Thursday, June 5, 2014

Asbabunnuzul QS al Qiyaamah [75] : 16-19

Pada kesempatan ini, blog asbab an nuzul akan menyajikan sebuah riwayat, dimana riwayat ini merupakan latar belakang turunnya Asbabunnuzul QS al Qiyaamah [75] : 16-19. Riwayat tersebut tertuang dalam sebuah hadits shahih yang terdapat dalam kitab shahih bukhari. Sebuah hadits dengan nomor urut 4 dalam kitab shahih bukhari. Dilihat dari sanadnya, menurut hasil ijma’ para ulama, dikatakan bahwa hadits ini memenuhi kualifikasi sebagai hadits shahih. Berikut adalah terjemah hadits no 4 dalam kitab shahih bukhari, yang menceritakan latar belakang turunnya QS al Qiyaamah [75] : 16-19.

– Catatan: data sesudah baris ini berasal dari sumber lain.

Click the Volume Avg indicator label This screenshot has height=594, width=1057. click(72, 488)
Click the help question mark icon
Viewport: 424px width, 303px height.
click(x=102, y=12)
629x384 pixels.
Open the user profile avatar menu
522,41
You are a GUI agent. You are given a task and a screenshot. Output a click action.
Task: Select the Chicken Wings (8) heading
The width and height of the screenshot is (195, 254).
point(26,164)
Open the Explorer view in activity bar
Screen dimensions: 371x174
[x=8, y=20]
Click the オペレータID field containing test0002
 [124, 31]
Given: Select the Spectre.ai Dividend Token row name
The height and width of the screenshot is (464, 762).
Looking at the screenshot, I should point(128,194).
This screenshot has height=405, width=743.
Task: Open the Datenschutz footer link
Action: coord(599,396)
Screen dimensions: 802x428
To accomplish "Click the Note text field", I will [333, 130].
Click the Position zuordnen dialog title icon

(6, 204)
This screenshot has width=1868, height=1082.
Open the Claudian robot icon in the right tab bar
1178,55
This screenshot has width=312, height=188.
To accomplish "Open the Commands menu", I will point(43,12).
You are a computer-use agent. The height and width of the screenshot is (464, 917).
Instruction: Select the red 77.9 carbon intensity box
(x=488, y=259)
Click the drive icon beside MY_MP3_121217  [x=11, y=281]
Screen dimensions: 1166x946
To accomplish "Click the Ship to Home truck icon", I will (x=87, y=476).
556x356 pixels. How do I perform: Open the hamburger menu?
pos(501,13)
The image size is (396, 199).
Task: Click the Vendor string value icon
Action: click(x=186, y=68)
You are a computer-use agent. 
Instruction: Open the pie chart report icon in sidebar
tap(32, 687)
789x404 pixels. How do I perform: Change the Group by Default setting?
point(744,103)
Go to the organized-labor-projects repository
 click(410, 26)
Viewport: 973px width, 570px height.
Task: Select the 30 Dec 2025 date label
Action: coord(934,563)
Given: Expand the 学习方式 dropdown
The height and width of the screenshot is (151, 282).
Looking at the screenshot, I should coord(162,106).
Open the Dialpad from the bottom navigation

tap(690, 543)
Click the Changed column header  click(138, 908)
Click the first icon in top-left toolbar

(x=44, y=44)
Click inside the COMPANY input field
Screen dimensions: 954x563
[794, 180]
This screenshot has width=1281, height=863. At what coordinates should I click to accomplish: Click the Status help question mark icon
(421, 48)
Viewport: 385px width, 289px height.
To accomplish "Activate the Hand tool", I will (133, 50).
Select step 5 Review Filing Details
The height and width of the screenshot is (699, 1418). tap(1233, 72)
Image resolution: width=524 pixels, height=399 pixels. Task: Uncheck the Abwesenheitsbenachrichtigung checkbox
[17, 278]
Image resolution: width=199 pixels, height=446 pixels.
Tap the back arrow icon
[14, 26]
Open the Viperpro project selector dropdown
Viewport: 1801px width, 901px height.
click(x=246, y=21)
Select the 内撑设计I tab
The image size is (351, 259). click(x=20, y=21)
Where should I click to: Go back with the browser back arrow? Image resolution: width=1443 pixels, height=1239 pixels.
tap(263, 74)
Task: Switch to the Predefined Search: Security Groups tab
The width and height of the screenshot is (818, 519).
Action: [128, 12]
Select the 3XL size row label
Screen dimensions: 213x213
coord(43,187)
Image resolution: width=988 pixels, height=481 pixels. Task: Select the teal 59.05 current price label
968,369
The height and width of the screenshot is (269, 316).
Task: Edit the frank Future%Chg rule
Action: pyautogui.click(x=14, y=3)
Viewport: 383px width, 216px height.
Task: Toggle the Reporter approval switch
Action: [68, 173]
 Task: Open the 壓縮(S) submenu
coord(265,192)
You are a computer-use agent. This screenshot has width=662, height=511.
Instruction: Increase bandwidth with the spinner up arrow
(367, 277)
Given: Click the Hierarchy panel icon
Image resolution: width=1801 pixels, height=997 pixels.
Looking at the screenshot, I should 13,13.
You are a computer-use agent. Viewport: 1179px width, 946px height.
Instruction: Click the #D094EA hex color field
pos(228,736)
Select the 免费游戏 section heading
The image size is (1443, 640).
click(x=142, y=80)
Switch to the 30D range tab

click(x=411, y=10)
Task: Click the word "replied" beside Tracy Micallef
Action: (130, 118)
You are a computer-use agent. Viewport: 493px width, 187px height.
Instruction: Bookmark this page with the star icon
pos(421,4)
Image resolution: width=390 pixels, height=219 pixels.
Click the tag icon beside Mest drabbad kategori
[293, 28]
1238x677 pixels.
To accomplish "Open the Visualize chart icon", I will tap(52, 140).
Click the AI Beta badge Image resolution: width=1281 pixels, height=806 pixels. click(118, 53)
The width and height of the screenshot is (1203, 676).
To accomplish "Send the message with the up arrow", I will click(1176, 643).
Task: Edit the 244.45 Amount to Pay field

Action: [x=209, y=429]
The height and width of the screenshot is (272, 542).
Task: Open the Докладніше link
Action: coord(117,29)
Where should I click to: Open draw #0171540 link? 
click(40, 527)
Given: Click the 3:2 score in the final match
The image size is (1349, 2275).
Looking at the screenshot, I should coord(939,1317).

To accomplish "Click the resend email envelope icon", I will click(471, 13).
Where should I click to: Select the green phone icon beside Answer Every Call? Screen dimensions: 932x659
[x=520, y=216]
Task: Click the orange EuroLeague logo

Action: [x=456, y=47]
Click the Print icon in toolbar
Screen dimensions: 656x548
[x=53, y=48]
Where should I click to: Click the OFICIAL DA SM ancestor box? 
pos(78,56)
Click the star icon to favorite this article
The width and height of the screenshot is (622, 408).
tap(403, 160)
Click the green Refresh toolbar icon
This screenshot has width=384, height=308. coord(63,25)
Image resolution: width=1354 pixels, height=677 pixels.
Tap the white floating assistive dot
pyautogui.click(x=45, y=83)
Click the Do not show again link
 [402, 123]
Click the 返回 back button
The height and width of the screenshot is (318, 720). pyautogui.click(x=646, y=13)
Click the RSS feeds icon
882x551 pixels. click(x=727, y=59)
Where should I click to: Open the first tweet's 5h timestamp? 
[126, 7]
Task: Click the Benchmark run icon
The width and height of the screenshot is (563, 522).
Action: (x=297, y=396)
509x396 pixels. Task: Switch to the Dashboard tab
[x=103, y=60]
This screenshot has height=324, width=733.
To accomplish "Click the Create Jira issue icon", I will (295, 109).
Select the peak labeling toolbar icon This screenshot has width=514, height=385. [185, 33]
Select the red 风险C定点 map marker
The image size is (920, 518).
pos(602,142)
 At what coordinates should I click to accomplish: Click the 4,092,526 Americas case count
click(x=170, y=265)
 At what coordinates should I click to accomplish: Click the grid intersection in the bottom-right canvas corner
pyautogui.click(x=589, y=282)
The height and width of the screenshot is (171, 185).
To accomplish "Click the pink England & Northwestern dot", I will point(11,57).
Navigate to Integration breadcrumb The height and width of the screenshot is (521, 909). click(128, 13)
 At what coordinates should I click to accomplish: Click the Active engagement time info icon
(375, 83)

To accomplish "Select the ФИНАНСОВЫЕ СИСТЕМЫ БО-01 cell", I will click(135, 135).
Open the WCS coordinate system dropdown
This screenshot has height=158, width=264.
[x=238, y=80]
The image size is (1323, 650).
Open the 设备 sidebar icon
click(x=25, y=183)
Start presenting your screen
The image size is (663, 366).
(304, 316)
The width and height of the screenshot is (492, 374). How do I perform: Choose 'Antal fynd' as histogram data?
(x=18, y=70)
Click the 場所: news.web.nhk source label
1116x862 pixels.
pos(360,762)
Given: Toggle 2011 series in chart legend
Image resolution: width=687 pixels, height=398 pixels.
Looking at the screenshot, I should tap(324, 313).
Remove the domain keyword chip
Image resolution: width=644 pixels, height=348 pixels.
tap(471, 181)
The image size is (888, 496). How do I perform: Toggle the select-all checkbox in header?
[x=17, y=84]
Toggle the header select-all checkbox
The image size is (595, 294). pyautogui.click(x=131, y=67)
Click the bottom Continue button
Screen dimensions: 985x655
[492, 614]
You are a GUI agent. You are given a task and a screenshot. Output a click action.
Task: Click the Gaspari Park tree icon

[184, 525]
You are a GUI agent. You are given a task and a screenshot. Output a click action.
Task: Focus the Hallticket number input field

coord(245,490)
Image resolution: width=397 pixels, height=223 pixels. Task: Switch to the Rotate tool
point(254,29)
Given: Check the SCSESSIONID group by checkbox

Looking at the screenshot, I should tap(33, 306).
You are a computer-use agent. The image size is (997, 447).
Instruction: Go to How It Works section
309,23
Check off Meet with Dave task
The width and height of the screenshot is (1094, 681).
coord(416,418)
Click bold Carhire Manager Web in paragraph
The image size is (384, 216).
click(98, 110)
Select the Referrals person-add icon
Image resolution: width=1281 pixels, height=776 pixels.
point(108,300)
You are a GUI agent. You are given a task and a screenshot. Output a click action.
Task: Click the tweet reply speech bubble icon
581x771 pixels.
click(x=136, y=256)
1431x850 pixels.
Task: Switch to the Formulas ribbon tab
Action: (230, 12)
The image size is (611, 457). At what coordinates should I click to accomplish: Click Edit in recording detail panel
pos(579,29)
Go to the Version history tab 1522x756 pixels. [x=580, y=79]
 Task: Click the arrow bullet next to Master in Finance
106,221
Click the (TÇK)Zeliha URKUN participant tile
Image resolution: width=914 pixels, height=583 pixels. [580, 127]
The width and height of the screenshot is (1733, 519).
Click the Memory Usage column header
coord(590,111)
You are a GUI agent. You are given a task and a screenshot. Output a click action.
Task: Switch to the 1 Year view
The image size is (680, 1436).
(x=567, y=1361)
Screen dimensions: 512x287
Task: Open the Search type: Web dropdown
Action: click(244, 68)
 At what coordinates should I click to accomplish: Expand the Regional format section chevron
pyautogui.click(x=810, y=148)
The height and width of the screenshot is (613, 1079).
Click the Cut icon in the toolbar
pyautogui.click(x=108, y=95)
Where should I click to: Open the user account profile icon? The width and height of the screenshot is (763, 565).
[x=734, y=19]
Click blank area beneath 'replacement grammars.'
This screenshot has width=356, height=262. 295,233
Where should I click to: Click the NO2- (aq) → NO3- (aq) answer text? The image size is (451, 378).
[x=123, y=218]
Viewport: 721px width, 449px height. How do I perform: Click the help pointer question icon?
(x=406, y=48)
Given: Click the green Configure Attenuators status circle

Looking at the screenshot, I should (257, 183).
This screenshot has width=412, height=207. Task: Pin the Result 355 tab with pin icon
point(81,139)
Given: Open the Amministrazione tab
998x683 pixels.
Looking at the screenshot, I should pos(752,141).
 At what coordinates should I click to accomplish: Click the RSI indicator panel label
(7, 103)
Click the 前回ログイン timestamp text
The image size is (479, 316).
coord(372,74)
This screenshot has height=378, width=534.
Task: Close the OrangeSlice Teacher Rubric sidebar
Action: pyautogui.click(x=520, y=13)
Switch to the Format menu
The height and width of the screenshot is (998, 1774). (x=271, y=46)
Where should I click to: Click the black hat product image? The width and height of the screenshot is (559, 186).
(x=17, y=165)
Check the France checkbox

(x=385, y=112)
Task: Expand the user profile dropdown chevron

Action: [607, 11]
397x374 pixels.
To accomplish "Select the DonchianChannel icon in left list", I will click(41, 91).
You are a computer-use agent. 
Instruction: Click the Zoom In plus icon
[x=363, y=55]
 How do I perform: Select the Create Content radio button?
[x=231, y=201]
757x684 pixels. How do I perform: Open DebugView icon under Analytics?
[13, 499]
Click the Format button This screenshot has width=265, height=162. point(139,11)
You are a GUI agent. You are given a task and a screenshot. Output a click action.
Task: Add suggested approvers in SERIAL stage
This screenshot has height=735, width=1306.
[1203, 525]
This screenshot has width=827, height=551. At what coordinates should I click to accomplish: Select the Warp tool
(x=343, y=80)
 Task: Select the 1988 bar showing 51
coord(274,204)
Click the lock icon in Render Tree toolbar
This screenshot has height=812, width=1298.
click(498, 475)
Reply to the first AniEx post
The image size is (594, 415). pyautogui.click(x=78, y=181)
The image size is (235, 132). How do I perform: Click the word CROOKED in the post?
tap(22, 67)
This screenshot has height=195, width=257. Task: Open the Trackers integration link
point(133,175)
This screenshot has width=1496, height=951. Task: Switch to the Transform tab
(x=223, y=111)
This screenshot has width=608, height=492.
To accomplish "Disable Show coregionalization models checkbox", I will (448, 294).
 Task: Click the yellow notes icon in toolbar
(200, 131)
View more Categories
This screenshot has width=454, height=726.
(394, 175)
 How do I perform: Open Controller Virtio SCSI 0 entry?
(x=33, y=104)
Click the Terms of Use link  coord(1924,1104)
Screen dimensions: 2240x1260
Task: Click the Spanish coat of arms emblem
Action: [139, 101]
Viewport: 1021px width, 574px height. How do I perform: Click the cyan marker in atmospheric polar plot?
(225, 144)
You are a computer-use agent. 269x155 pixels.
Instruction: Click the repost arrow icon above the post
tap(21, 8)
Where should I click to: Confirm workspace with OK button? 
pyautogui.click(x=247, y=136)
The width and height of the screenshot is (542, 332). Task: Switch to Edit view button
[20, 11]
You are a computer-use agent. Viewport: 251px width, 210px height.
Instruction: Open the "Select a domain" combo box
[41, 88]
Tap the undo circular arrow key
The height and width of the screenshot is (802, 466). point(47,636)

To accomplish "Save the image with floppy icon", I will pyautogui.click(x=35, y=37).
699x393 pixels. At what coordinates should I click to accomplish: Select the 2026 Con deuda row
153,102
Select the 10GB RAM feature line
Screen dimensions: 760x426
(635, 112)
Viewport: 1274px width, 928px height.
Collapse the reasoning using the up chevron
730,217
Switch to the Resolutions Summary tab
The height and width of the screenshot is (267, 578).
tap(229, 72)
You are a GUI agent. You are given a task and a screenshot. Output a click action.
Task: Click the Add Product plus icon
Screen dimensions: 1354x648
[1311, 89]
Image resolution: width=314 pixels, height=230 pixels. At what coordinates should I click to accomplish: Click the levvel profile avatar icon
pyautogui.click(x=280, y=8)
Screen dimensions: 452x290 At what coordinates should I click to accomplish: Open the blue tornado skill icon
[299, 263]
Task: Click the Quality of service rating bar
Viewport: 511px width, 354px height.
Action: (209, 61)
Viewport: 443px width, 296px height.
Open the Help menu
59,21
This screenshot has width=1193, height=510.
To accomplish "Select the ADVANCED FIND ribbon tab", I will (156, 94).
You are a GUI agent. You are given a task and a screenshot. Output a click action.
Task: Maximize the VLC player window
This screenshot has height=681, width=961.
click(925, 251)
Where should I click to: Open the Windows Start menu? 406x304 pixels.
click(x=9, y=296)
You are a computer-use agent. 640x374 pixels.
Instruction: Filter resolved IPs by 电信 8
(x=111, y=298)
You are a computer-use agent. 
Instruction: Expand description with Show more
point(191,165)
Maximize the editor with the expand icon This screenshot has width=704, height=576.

“Telah menceritakan kepada kami Musa bin Isma'il dia berkata, Telah menceritakan kepada kami Abu 'Awanah berkata, bahwa Telah menceritakan kepada kami Musa bin Abu Aisyah berkata, Telah menceritakan kepada kami Sa'id bin Jubair dari Ibnu 'Abbas tentang firman Allah Ta'ala: (Janganlah kamu gerakkan lidahmu untuk (membaca) Al Quran karena hendak cepat-cepat ingin (menguasainya)." Berkata Ibnu 'Abbas: "Rasulullah shallallahu 'alaihi wasallam sangat kuat keinginannya untuk menghafalkan apa yang diturunkan (Al Qur'an) dan menggerak-gerakkan kedua bibir Beliau." Berkata Ibnu 'Abbas: "aku akan menggerakkan kedua bibirku (untuk membacakannya) kepada kalian sebagaimana Rasulullah shallallahu 'alaihi wasallam melakukannya kepadaku". Berkata Sa'id: "Dan aku akan menggerakkan kedua bibirku (untuk membacakannya) kepada kalian sebagaimana aku melihat Ibnu 'Abbas melakukannya. Maka Nabi shallallahu 'alaihi wasallam menggerakkan kedua bibirnya, Kemudian turunlah firman Allah Ta'ala: Janganlah kamu gerakkan lidahmu untuk (membaca) Al Quran karena hendak cepat-cepat (menguasai) nya. Sesungguhnya atas tanggungan Kamilah mengumpulkannya (di dadamu) dan (membuatmu pandai) membacanya". Maksudnya Allah mengumpulkannya di dalam dadamu (untuk dihafalkan) dan kemudian kamu membacanya: "Apabila Kami telah selesai membacakannya, maka ikutilah bacaannya itu". Maksudnya: "Dengarkanlah dan diamlah". Kemudian Allah Ta'ala berfirman: "Kemudian, sesungguhnya atas tanggungan Kamilah penjelasannya. Maksudnya: "Dan Kewajiban Kamilah untuk membacakannya" Dan Rasulullah shallallahu 'alaihi wasallam sejak saat itu bila Jibril 'Alaihis Salam datang kepadanya, Beliau mendengarkannya. Dan bila Jibril 'Alaihis Salam sudah pergi, maka Nabi shallallahu 'alaihi wasallam membacakannya (kepada para sahabat) sebagaimana Jibril 'Alaihis Salam membacakannya kepada Beliau shallallahu 'alaihi wasallam”
Semoga tulisan ini bisa menjadi bagian penting dalam memaknai kandungan QS al Qiyaamah [75] : 16-19. Sebagai sebuah solusi yang langsung diturunkan Allah untuk mengatasi masalah. Karenanya, memahami latar belakang turunnya, merupakan hal yang penting agar bisa diterapkan sesuai dengan konteksnya.